[Start of Attachment]

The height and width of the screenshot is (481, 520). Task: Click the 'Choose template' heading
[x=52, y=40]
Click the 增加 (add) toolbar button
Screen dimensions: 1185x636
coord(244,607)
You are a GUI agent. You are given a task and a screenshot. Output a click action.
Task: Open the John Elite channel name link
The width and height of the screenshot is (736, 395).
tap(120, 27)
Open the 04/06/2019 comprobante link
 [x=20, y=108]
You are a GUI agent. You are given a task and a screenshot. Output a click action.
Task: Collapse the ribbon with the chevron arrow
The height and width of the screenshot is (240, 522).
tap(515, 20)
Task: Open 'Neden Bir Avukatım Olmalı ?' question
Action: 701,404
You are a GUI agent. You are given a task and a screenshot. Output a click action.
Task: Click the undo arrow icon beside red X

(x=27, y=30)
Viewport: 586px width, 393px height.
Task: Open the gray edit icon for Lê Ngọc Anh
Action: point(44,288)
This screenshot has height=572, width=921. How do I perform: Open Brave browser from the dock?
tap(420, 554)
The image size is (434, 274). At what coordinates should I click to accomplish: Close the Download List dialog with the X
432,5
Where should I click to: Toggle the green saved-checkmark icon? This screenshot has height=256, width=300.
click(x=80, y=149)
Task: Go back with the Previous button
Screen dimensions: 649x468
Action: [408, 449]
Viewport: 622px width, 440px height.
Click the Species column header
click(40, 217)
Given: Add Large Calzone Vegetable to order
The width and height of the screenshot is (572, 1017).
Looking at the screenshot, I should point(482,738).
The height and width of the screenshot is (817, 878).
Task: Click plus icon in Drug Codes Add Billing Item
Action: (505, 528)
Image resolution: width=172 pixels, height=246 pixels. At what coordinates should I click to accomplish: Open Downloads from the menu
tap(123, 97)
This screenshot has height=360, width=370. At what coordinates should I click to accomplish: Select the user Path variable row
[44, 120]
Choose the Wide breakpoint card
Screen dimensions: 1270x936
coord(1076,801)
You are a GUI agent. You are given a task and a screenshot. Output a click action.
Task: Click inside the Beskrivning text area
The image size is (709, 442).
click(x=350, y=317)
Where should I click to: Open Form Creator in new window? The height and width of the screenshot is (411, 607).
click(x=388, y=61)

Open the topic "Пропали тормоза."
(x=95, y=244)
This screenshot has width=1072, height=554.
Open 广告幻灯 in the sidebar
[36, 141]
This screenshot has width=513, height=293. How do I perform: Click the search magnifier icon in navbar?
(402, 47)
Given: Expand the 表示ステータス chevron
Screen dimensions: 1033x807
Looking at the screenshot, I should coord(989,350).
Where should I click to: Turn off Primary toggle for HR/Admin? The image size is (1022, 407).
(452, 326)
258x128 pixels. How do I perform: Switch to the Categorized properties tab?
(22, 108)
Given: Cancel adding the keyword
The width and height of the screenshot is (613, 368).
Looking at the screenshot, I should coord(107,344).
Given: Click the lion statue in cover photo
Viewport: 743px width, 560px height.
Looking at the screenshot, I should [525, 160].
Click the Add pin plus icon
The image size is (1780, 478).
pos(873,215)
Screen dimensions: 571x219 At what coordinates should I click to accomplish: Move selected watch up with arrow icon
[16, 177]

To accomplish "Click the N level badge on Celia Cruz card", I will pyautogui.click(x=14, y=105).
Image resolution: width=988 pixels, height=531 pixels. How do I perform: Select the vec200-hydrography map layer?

[End of Attachment]

> [Instructions for the task]
In the data above, copy every line where the string "chevron" appears.

> [The answer]
Task: Collapse the ribbon with the chevron arrow
Given: Expand the 表示ステータス chevron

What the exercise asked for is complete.